• Problem description: From the line containing "The image size is (869, 499)." down to the line containing "At what coordinates", copy out the entries below exactly, both lines included, and nothing else; pictures do not belong in the copy.
START Task material
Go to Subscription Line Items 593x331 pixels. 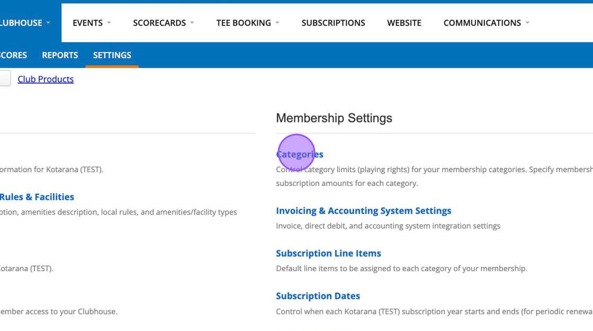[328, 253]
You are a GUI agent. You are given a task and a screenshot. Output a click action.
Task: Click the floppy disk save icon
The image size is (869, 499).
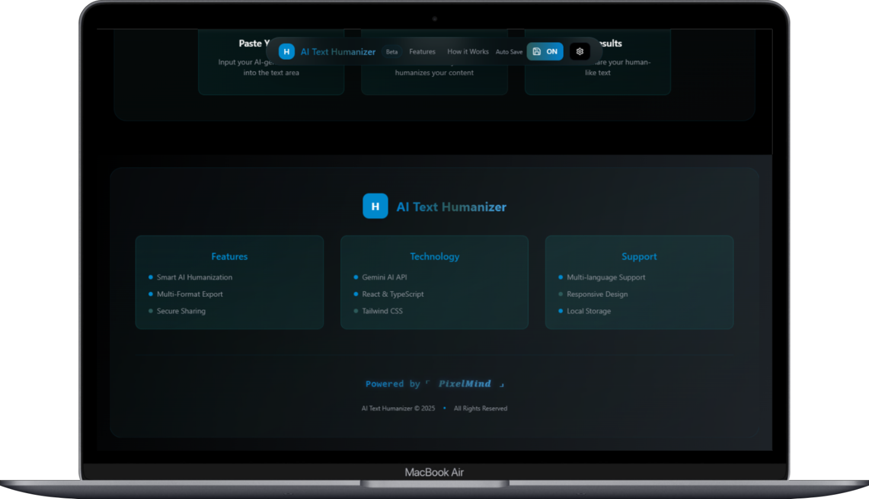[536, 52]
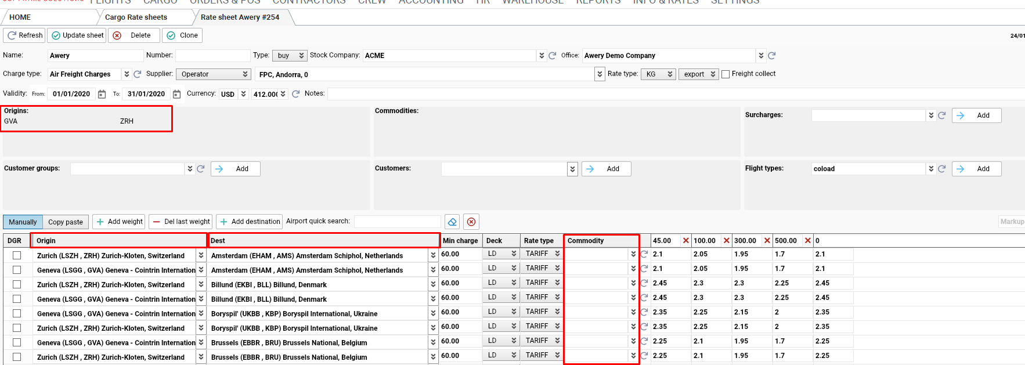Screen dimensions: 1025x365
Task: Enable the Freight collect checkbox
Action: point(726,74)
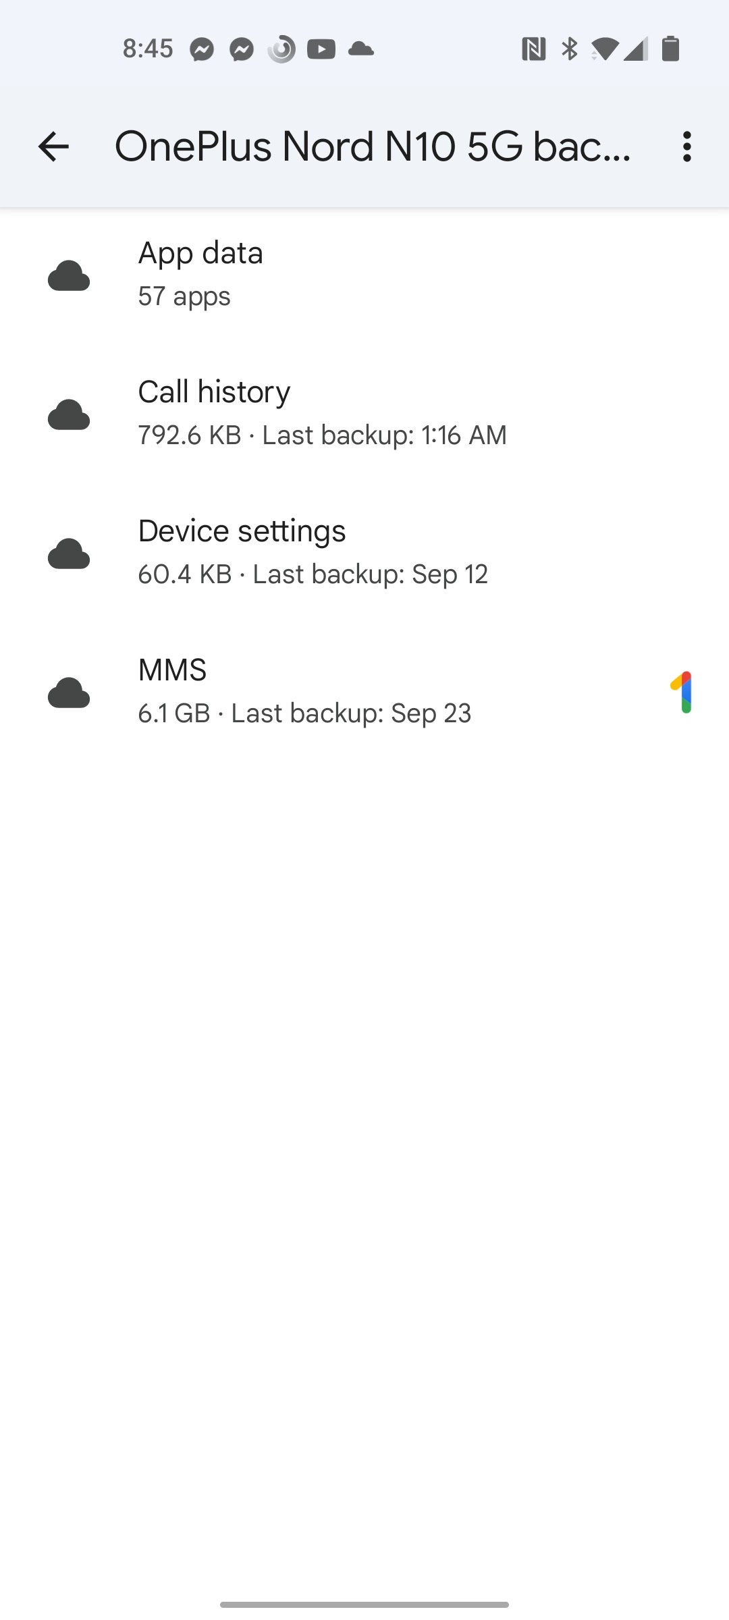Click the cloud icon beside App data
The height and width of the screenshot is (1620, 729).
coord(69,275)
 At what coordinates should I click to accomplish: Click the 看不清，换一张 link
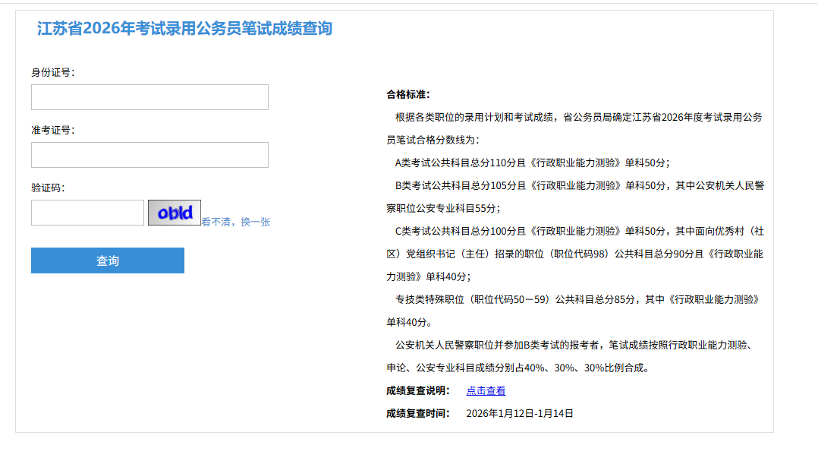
END Task material
START Task material
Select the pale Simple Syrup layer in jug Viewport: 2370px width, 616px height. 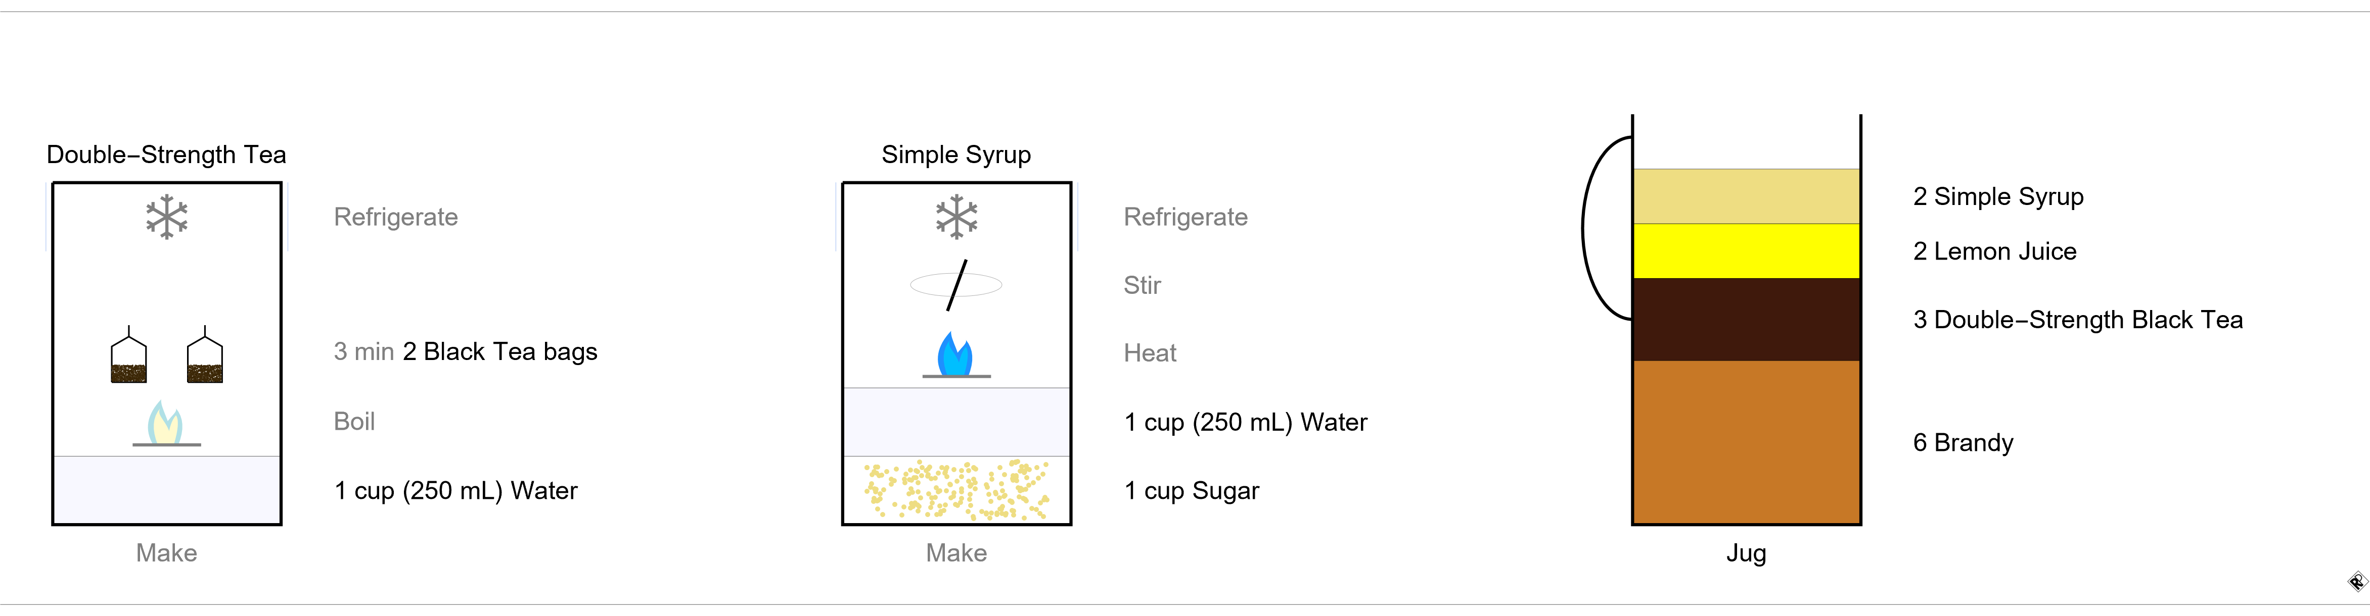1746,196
END Task material
START Task material
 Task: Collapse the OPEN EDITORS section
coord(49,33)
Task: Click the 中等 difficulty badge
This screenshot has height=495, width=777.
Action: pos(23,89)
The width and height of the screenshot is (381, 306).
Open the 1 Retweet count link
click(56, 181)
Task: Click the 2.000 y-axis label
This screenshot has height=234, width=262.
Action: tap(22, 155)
END Task material
• Task solution:
The image size is (869, 499).
[536, 52]
Screen dimensions: 1025x365
Task: Enable the Freight collect checkbox
Action: point(726,74)
Click the cloud icon beside App data
The height and width of the screenshot is (1620, 729).
coord(69,275)
 At what coordinates should I click to accomplish: Click the 看不清，换一张 link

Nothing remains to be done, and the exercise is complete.